Lors du point de presse hebdomadaire qui a suivi le Conseil de gouvernement, ce jeudi 6 février, Younes Sekkouri, ministre de l’Inclusion économique, de la petite entreprise, de l’emploi et des compétences, s’est pour la première fois exprimé face aux médias de façon exhaustive et ouverte sur le processus d’adoption de la loi régissant le droit de grève, son contenu et tous les changements qui ont été apportés, et même sur les concessions du gouvernement pour faire aboutir ce texte (voir vidéo ci-dessous).

Une adoption rejetée par les syndicats qui ont appelé à une grève générale, dont les chiffres officiels attestent de son échec. Ces chiffres ont été révélés par le ministre de l’Emploi.

Sans trop s’attarder sur le mouvement de protestation ou son taux de participation, le ministre estime qu’il est temps de reprendre les négociations avec les centrales syndicales pour discuter des sujets d’avenir.

Médias24 : Après l’adoption définitive de la loi sur la grève, la prochaine étape consistera à faire examiner son contenu par la Cour constitutionnelle. Ne craignez-vous pas qu’elle soit recalée ?

Younes Sekkouri : Sachant que la Cour constitutionnelle est une institution indépendante, nous ne nous ingérons pas dans son travail, mais ce que je peux vous dire est que notre gouvernement a fait l’essentiel pour que le texte adopté s’inscrive dans la constitutionnalité des lois.

– Que vous inspire la sortie des syndicats qui avancent que le texte adopté est contraire à la Constitution ?

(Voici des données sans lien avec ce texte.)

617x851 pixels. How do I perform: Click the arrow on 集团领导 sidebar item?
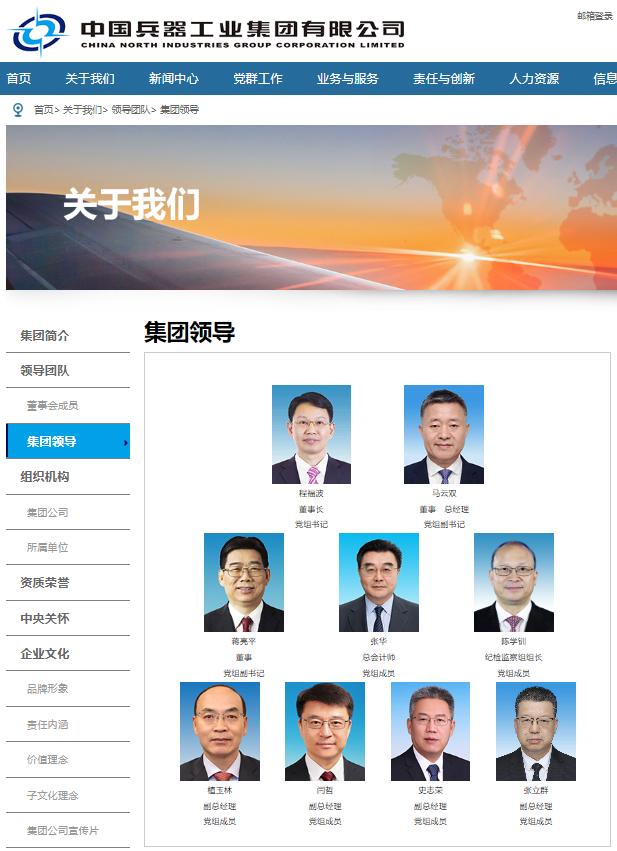(x=125, y=442)
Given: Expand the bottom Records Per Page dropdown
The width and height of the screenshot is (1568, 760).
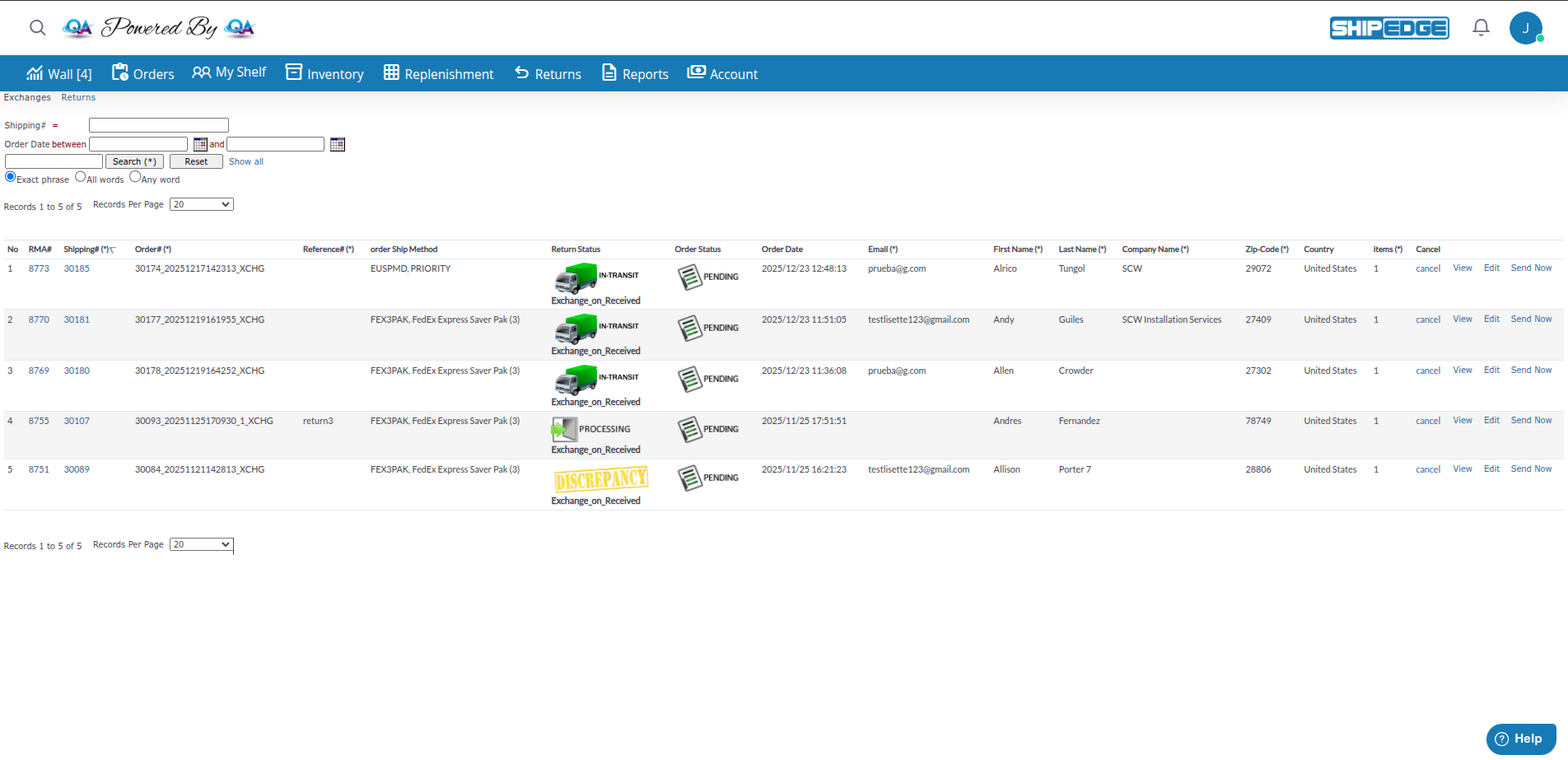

— Je préfère ne pas commenter, mais encore une fois, nous considérons qu’il est conforme à l’esprit de la Constitution.

— Dans le contexte actuel de tensions avec les syndicats, comment relancer le dialogue social ?

Nous sommes confiants quant à une reprise du dialogue, car la posture de notre gouvernement est claire sur le fait que tous les sujets à forte valeur sociale ne peuvent être traités que dans la sincérité, car ils vont au-delà des positionnements politiques et surtout de la conjoncture.

En fin de compte, ni les partis politiques ni les organisations syndicales ne peuvent se substituer à la population qui donne la légitimité aux partis à travers les urnes, ainsi qu’à leurs représentants syndicaux qui défendent des causes justes pour les plus défavorisés.

Si la sincérité exige d’avoir de la compassion pour se mettre à la place de l’autre sans être figé dans des positions dogmatiques, comme on essaye de le faire avec notre gouvernement, elle impose aussi un devoir de vérité qui consiste à expliquer la nature de nos désaccords pour objectiver la discussion.

Ce n’est pas toujours simple quand il y a des différends, mais c’est une culture que nous devons construire ensemble pour trouver des solutions à nos désaccords actuels.

Concernant nos relations avec les syndicats, elles vont au-delà des projets de loi, même s’ils sont importants, comme celui qui régit la grève, car non seulement notre pays a su traverser des crises à travers les siècles, mais aussi parce qu’aujourd’hui les relations des organisations sociales connaissent une phase de transformation dans le monde entier.

Notre rôle est donc d’être à l’écoute des nouvelles formes d’expression de notre population à travers les organisations syndicales, mais aussi de toutes les forces politiques de la société. Pour vous répondre directement, le dialogue social va reprendre en relançant l’écoute mutuelle.

– Quels sont les prochains points qui doivent être discutés dans ce cadre ?

— S’il est vrai que nous avons eu quelques désaccords sur certains points avec les organisations syndicales, nous allons cependant continuer à instaurer un climat d’écoute et faire tous les efforts nécessaires pour trouver des solutions qui mettront un terme au blocage actuel.